Premièrement, ce sont les sacrements qui rendent l'Eglise Sainte, non ses fidèles, ni ses ministres. Eux, comme nous, devons par ces sacrements, prendre la route et avancer, cahin-caha, pas à pas, vers une sainteté toujours plus grande. Et deuxièmement, c'est à notre foi, en dialogue avec la foi de nos frères, de protester de l'Absolu de Dieu en tout ce qui n'est pas Dieu. Nous en revenons à notre point de départ. Le Royaume auquel nous croyons n'est pas fait pour l'Eglise, mais l'Eglise, à l'intérieur de laquelle je crois est faite pour le Royaume. L'Eglise, c'est la partie du monde des humains en marche vers le Père.
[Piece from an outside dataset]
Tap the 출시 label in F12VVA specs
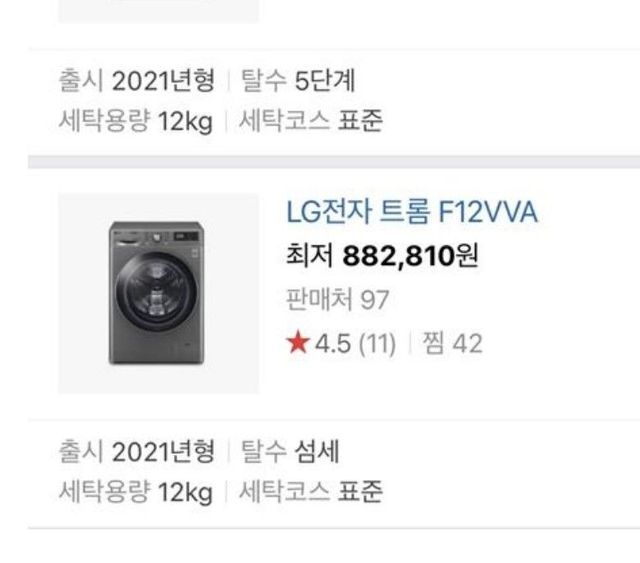This screenshot has height=563, width=640. pos(81,452)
Elle vit en quelque sorte dans l'espérance et le souhait de sa propre abolition. L'Eglise terrestre, militante disparaîtra dans l'Eglise céleste et triomphante au c½ur de la Trinité Sainte. Le Chrétien croit à Dieu et à Jésus d'une façon absolue. Le baptisé croit à l'Eglise d'une manière relative, en tant qu'il voit en elle le corps mystique du Christ, le peuple saint de Dieu.

Ici-bas, le règne de Dieu ne finit pas de se chercher, le Royaume ne sera jamais définitivement, ni parfaitement établi. Impossible d'être en avance sur le calendrier divin et d'amener le ciel sur la terre. Aussi, la vie durant, essayons d'apprendre « visionner » toutes choses par les yeux de la foi. Au moment où les mass- média nous révèlent que notre manière de vivre est « relative », qu'elle n'est pas la seule, ni peut-être apparemment la plus efficace, à nous de laisser derrière nous les nuages qui assombrissent nos vies et à croire au Seigneur. La foi absolue en Dieu nous dit que ce fut toujours l'énergie personnelle de quelqu'un, une foi solide, une espérance tenace, un amour fidèle, qui ont ébranlé à contre-courant et à contre ténèbres, les pesanteurs mortifères de l'histoire. Beaucoup de choses pourraient nous porter à la désespérance : des enfants vieillots, saturés de TV, gangrenés déjà par ses méfaits, une jeunesse d'autant plus violente qu'elle est déboussolée, réduite à vociférer sa révolte en décibels surpuissants dans une musique débile, des politiciens douteux, des hommes d'affaires filous, des vedettes de foire et des pouvoirs sermonneurs. Et ces scènes se déroulent sur la toile de fond d' une planète menacée et des humains en guerre ! Face à cette sinistrose chronique, il ne reste vraiment qu'une seule ouverture et qu'un seul devoir créateur : la fidélité tenace de notre foi. Une foi faite de sagesse réaliste, d'espérance chaleureuse et d'amour inlassable. Une foi vécue dans l'humilité d'une vie qui se sait toute habitée de Dieu.